§ Records to use
::::
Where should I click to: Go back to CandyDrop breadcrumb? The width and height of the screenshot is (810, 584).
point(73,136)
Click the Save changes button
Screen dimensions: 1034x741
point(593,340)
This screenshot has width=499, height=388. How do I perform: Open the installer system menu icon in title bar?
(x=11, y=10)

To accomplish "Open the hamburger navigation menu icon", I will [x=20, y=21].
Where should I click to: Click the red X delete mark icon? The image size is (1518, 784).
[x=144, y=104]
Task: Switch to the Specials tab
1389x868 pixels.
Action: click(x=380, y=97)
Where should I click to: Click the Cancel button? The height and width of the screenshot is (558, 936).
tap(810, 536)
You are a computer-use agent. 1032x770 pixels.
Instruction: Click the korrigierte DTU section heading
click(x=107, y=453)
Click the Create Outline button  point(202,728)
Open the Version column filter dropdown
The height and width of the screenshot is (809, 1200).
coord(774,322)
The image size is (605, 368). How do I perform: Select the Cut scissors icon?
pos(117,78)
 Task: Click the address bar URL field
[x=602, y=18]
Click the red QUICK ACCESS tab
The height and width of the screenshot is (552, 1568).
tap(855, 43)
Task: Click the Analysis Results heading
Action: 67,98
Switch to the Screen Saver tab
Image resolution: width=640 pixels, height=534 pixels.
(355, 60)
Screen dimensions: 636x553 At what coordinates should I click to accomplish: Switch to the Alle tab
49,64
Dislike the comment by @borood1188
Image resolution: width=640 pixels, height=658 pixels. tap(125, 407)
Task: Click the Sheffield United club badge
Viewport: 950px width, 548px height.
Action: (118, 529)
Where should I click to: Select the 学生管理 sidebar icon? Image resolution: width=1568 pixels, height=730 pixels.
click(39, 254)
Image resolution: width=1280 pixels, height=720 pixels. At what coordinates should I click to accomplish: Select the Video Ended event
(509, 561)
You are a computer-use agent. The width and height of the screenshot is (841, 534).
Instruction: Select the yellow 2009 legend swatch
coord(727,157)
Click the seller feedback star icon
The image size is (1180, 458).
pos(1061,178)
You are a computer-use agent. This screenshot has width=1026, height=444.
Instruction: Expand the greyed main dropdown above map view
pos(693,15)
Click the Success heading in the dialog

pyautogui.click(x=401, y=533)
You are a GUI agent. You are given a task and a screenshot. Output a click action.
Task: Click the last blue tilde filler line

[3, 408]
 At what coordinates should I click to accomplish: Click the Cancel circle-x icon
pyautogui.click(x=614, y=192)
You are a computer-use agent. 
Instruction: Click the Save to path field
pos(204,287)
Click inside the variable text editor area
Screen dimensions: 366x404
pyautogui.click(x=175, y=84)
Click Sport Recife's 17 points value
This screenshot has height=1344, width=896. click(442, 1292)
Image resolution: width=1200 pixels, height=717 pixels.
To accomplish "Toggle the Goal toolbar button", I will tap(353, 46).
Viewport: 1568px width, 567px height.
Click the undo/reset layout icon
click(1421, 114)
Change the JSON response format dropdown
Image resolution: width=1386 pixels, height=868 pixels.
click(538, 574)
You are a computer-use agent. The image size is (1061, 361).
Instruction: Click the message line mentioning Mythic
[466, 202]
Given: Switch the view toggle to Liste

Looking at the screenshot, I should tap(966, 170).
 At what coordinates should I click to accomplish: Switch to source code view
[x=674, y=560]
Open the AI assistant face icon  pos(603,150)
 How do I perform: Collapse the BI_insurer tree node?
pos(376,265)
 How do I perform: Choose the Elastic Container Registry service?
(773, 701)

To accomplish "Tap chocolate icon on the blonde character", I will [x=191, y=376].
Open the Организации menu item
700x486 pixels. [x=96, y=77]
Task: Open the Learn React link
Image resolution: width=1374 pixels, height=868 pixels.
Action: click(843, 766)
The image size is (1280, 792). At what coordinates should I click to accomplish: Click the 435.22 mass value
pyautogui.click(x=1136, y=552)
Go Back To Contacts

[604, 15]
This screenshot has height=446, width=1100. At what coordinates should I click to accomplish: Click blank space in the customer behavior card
::::
§ Task to carry out
Rewrite the material from the line containing "Image resolution: width=1200" through the end of the material, replacing "undo/reset layout icon" with "layout reset icon" and leaving everything else as it is.

§ Task result
Image resolution: width=1200 pixels, height=717 pixels.
To accomplish "Toggle the Goal toolbar button", I will tap(353, 46).
Viewport: 1568px width, 567px height.
Click the layout reset icon
click(1421, 114)
Change the JSON response format dropdown
Image resolution: width=1386 pixels, height=868 pixels.
click(538, 574)
You are a computer-use agent. The image size is (1061, 361).
Instruction: Click the message line mentioning Mythic
[466, 202]
Given: Switch the view toggle to Liste

Looking at the screenshot, I should tap(966, 170).
 At what coordinates should I click to accomplish: Switch to source code view
[x=674, y=560]
Open the AI assistant face icon  pos(603,150)
 How do I perform: Collapse the BI_insurer tree node?
pos(376,265)
 How do I perform: Choose the Elastic Container Registry service?
(773, 701)

To accomplish "Tap chocolate icon on the blonde character", I will [x=191, y=376].
Open the Организации menu item
700x486 pixels. [x=96, y=77]
Task: Open the Learn React link
Image resolution: width=1374 pixels, height=868 pixels.
Action: click(843, 766)
The image size is (1280, 792). At what coordinates should I click to accomplish: Click the 435.22 mass value
pyautogui.click(x=1136, y=552)
Go Back To Contacts

[604, 15]
This screenshot has height=446, width=1100. At what coordinates should I click to accomplish: Click blank space in the customer behavior card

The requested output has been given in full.